● WHAT YOU WILL DO
Using the records below, give again exactly the lines from the line that contains "September 2025 (593, 1217)" through the line that contains "[The Maternal-Child Healthcare", both ends included, and only those.

● RECORDS FOR THE EXERCISE
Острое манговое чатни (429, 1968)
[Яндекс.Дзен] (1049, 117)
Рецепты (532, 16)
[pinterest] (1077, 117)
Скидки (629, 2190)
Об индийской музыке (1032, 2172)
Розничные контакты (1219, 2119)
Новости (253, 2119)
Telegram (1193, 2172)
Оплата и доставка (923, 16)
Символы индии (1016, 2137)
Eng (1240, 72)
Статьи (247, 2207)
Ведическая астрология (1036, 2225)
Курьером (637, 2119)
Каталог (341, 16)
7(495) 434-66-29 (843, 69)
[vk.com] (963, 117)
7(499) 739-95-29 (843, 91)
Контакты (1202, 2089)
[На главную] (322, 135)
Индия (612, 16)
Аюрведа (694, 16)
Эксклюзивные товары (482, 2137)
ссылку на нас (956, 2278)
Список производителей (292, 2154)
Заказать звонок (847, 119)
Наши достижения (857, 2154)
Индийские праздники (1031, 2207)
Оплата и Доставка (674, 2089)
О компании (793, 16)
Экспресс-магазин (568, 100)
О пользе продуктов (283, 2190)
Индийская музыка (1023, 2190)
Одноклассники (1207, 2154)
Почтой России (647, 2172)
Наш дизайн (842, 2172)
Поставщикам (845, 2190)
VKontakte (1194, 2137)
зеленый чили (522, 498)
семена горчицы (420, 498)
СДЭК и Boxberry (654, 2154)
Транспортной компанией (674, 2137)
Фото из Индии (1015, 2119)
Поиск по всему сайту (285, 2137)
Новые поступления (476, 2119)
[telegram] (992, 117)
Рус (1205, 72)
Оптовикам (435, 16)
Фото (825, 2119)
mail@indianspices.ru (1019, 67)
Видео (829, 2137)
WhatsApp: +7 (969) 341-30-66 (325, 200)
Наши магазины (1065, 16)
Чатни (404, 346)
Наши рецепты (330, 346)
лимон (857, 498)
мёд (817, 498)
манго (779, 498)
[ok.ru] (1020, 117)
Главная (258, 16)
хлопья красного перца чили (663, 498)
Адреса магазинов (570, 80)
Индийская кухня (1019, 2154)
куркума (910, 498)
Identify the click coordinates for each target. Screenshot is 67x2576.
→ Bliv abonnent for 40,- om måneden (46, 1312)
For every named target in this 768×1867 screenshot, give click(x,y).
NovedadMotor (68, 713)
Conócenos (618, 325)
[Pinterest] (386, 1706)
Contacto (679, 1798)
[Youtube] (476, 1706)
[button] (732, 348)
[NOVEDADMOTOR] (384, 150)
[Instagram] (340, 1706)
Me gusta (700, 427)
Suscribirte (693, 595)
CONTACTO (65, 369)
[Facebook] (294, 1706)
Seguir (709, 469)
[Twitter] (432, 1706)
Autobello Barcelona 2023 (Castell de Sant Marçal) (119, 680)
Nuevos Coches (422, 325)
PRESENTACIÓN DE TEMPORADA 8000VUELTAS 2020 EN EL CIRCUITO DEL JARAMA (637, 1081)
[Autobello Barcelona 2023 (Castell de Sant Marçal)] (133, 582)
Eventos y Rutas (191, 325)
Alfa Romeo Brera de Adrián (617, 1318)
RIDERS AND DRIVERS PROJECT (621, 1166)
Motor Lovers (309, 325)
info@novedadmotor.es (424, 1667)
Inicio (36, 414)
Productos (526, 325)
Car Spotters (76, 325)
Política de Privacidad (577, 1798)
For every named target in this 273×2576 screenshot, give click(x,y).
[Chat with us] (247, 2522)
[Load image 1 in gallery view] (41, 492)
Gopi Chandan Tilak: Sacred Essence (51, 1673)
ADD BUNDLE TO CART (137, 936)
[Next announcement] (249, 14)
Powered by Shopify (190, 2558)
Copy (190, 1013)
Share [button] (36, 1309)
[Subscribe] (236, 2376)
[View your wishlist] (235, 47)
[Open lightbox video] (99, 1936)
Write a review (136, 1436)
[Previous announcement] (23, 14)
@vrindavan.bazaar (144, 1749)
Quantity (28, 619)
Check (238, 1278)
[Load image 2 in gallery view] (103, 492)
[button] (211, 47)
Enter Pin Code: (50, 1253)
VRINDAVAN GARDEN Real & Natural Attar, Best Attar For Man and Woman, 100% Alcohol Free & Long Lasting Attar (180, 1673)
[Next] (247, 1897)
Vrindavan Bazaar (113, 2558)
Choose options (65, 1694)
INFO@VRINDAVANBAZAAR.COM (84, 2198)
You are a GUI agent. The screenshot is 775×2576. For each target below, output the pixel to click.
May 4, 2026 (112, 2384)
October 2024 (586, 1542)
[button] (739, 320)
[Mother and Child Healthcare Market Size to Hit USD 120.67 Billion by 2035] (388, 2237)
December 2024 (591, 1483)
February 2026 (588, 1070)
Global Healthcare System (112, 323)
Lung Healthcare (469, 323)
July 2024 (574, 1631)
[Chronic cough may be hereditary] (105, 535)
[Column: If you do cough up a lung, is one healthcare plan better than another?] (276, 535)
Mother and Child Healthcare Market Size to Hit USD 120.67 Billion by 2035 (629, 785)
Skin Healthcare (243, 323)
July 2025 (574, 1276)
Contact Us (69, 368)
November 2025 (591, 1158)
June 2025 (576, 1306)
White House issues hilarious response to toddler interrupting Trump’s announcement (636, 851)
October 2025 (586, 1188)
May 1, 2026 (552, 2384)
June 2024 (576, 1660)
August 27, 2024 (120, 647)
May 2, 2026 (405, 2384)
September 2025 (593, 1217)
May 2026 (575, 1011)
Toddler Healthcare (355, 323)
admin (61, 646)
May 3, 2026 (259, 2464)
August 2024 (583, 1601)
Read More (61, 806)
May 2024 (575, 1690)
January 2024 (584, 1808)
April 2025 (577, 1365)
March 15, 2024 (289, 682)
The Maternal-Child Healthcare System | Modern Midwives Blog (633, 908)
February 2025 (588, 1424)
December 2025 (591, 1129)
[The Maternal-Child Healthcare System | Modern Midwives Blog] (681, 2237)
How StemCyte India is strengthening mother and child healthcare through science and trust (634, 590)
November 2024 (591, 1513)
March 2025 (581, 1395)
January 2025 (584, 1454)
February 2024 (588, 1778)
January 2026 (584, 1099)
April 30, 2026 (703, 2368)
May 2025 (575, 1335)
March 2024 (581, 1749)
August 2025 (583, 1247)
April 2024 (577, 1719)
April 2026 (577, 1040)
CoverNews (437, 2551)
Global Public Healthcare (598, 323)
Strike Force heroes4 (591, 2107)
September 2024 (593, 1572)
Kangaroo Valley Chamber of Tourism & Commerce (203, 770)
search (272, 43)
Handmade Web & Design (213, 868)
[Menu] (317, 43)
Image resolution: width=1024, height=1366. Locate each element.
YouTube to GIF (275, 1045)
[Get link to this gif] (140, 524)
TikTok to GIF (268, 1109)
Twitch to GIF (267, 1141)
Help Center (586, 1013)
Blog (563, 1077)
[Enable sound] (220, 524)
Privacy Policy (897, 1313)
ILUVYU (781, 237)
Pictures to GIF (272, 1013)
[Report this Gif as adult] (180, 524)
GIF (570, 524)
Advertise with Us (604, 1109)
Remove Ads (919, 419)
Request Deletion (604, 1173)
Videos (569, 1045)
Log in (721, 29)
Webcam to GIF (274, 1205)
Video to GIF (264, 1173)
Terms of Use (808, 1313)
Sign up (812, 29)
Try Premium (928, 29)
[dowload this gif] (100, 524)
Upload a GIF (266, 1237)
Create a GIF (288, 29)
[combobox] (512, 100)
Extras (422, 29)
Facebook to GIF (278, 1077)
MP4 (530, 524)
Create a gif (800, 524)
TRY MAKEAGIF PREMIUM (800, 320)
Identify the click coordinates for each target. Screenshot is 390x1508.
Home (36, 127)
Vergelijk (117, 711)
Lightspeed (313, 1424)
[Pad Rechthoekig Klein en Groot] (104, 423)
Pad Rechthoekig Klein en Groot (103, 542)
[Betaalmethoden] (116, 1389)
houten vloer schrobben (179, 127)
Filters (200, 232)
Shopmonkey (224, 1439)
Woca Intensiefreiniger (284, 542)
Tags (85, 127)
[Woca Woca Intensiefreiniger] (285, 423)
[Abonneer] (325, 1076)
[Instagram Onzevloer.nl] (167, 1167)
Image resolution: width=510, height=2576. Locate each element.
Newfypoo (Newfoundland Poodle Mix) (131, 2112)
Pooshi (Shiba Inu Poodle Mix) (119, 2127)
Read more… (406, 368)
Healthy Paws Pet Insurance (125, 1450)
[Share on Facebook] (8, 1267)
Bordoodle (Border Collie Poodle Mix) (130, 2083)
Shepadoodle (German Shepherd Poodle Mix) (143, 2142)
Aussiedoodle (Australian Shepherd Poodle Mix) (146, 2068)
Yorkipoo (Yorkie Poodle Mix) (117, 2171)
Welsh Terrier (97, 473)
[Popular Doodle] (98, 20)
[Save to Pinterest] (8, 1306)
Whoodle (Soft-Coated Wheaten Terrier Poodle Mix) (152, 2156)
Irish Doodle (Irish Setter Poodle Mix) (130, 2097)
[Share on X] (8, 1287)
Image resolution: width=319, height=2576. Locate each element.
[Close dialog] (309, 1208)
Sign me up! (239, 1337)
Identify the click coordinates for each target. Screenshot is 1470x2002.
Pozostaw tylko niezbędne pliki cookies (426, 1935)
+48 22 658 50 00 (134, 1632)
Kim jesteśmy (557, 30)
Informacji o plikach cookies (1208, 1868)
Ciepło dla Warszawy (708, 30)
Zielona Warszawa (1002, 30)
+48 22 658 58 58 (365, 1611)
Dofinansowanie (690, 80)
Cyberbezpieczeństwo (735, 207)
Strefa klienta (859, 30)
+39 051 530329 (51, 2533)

● RESPONSE BELOW
September 2025 (593, 1217)
May 2026 (575, 1011)
Toddler Healthcare (355, 323)
admin (61, 646)
May 3, 2026 (259, 2464)
August 2024 (583, 1601)
Read More (61, 806)
May 2024 (575, 1690)
January 2024 (584, 1808)
April 2025 (577, 1365)
March 15, 2024 (289, 682)
The Maternal-Child Healthcare System | Modern Midwives Blog (633, 908)
February 2025 (588, 1424)
December 2025 (591, 1129)
[The Maternal-Child Healthcare System | Modern Midwives Blog] (681, 2237)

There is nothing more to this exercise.